## Records supplied
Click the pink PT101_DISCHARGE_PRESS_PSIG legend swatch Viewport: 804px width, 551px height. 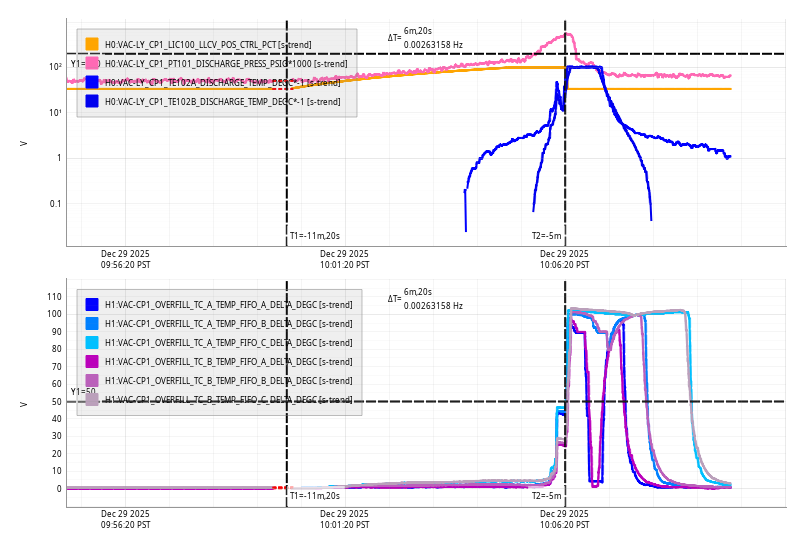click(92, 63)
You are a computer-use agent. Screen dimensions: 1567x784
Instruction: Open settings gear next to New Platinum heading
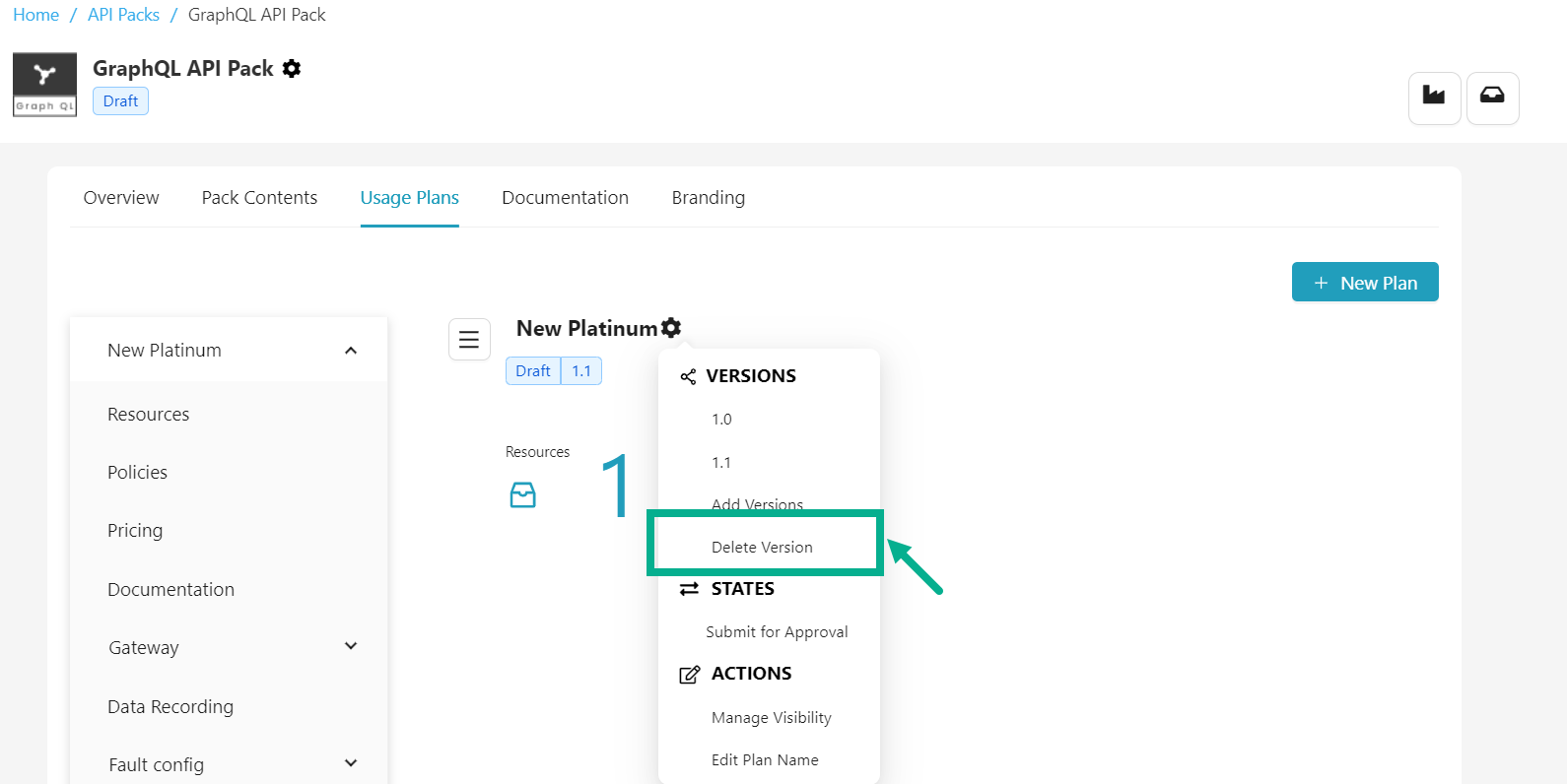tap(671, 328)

* * *

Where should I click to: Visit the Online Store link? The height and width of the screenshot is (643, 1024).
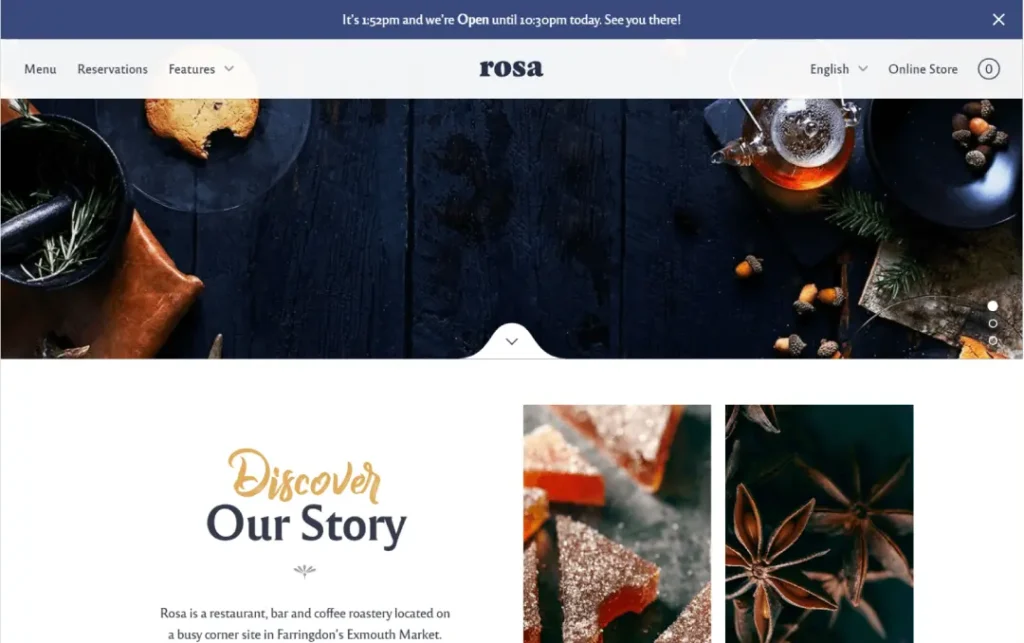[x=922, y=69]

...

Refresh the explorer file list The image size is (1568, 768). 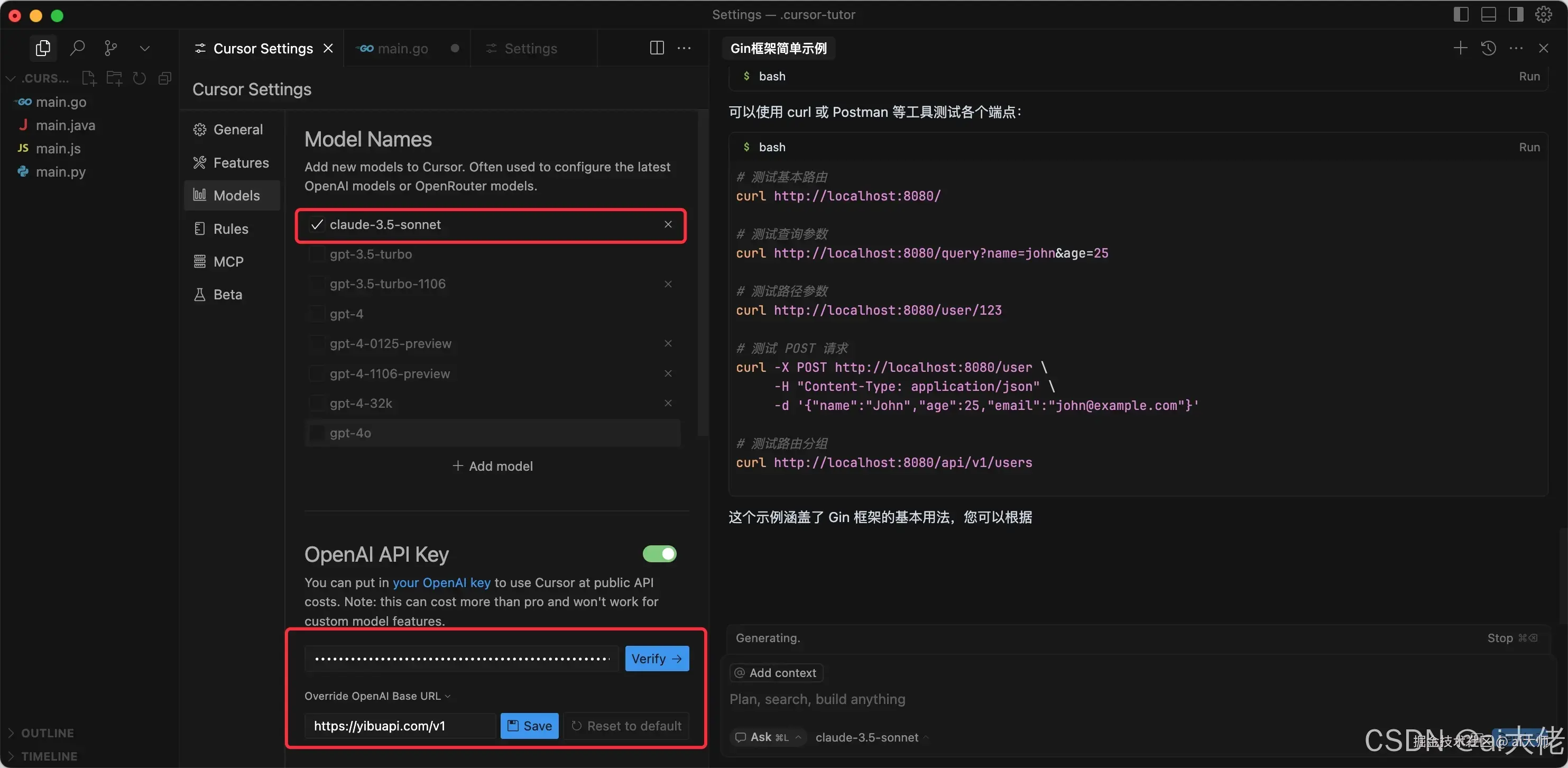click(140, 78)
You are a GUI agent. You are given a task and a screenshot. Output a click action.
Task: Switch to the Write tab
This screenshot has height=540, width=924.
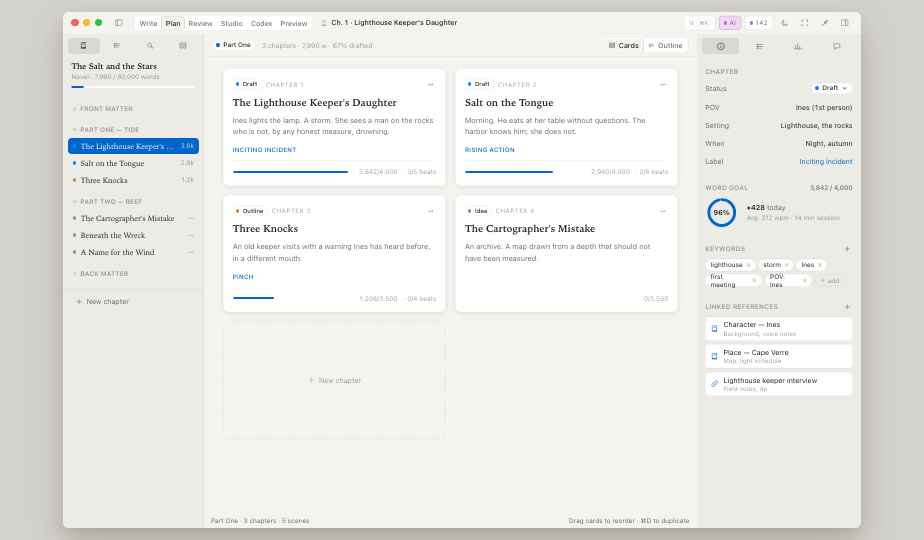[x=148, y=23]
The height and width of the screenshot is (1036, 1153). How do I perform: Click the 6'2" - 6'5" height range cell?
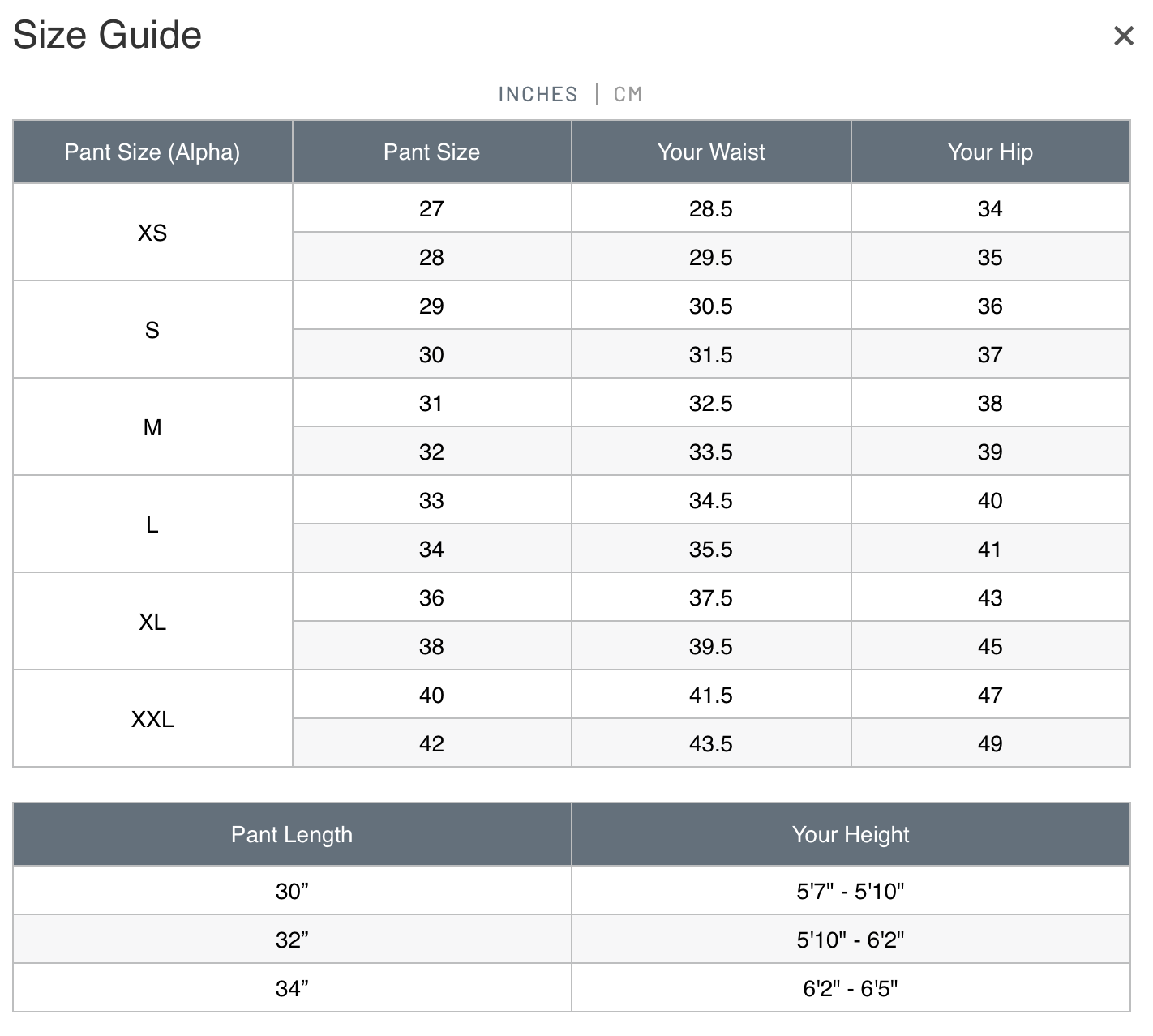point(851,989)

## Exercise directions
Copy the listing word for word, starting with the line that contains "Where should I" and going on through the line that contains "[x=922, y=69]", both included. Leave the pictures out.

## Solved problem
Where should I click to: Visit the Online Store link? The height and width of the screenshot is (643, 1024).
[x=922, y=69]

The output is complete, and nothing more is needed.